The death threats first made Michael Schiavo's attorney angry and scared. Then they got him to open his heart.

By EILEEN SCHULTE
Published June 27, 2005


[Times photo: Douglas R. Clifford]
Toni Fraser, right, thanks George Felos after he spoke to members of Unitarian Universalists of Clearwater on Sunday. Felos, Michael Schiavo's attorney, seeks enlightenment by meditating and practicing yoga.

CLEARWATER - In his first public appearance since Terri Schiavo's death, George Felos, Michael Schiavo's attorney, gave a speech at Unitarian Universalists of Clearwater Sunday morning.

His subject might surprise some of his enemies.

It was compassion.

As the Schiavo case wound its way through the courts, Felos said he began feeling deep sympathy for his fellow man. The emotion emerged from an unusual source: hate calls.

In 2003 when Terri Schiavo's feeding tube was removed the second time, Felos spent those first early hours making the rounds of the usual morning talk shows.

Later, when he returned to his office, he said there were 60 e-mails of a "very disturbing and threatening nature" waiting.

But the worst came at 3 a.m. when he was awakened at home by a ringing phone.

Picking it up, he heard the caller say, "A bunch of us got together and pronounced you guilty and decided a bullet should go through your head."

Another caller said, "If Terri Schiavo dies, you, Judge Greer and Michael Schiavo will die too."

"I was angry," Felos said. "I have a young son. I was asking, who are these anonymous cowards?

"I had a lot of conflicting emotions. I don't want to be shot doing my job."

He said he found himself gripped by fear, and asked himself what is in this for him? Why is the universe putting him through this frightening experience anyway? Why now?

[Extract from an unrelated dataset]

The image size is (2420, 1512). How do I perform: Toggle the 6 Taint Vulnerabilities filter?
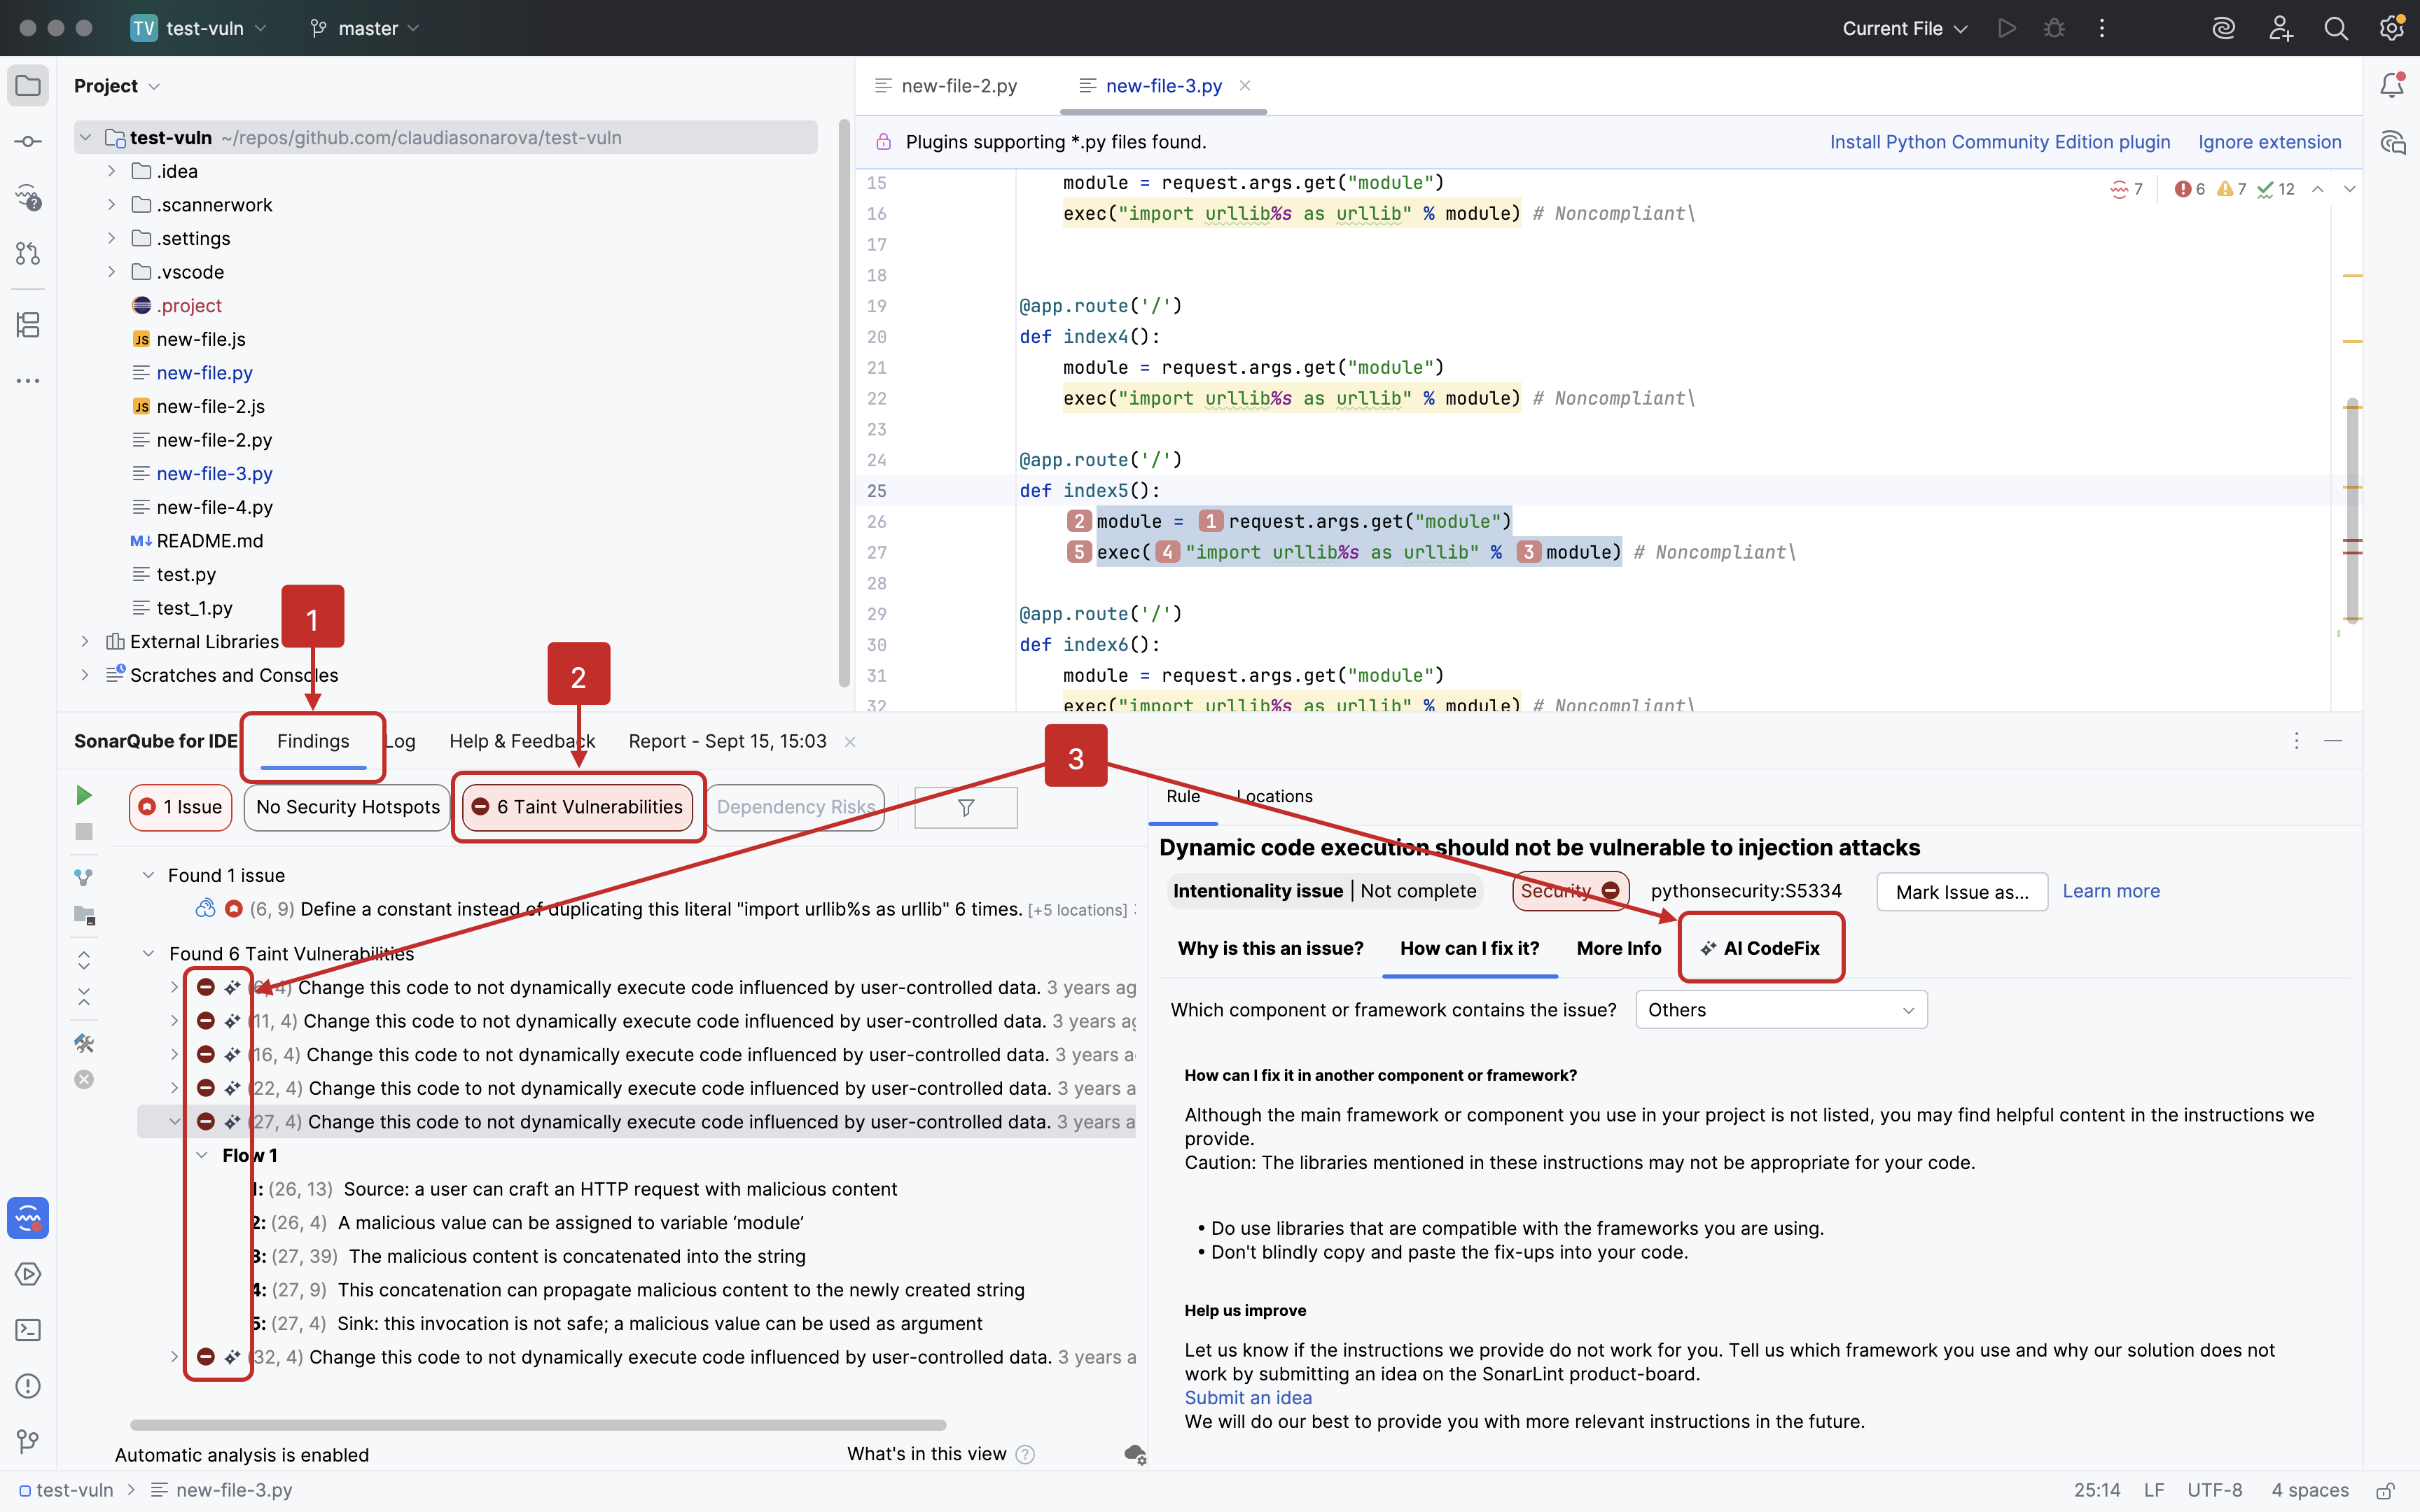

Sometime after the phone threat, an FBI agent contacted Felos and told him the person who had made one of the calls was from southern Ohio. The agent told Felos he had nothing to fear from the man, that he was just a down-and-out person.

It was then when he began to understand why he believes the universe gave him this assignment:

To learn to open his heart.

"I felt such compassion for the person who called me at 3 a.m. and sentenced me to death," said Felos, 53. "I said, "What darkness is in his life to make him do that?"'

Felos, the author of Litigation as Spiritual Practice , seeks enlightenment by meditating and practicing yoga.

He told the congregation that he is a former board member and volunteer for Hospice of the Florida Suncoast.

He said when Terri Schiavo's feeding tube was removed this year, the death threats started again.

"But I didn't react the same as in 2003," Felos said. "The fear wasn't there. My message is that all of us have that unbounded compassion. There is joyfulness when you experience that deep feeling. I felt blessed for what I went through."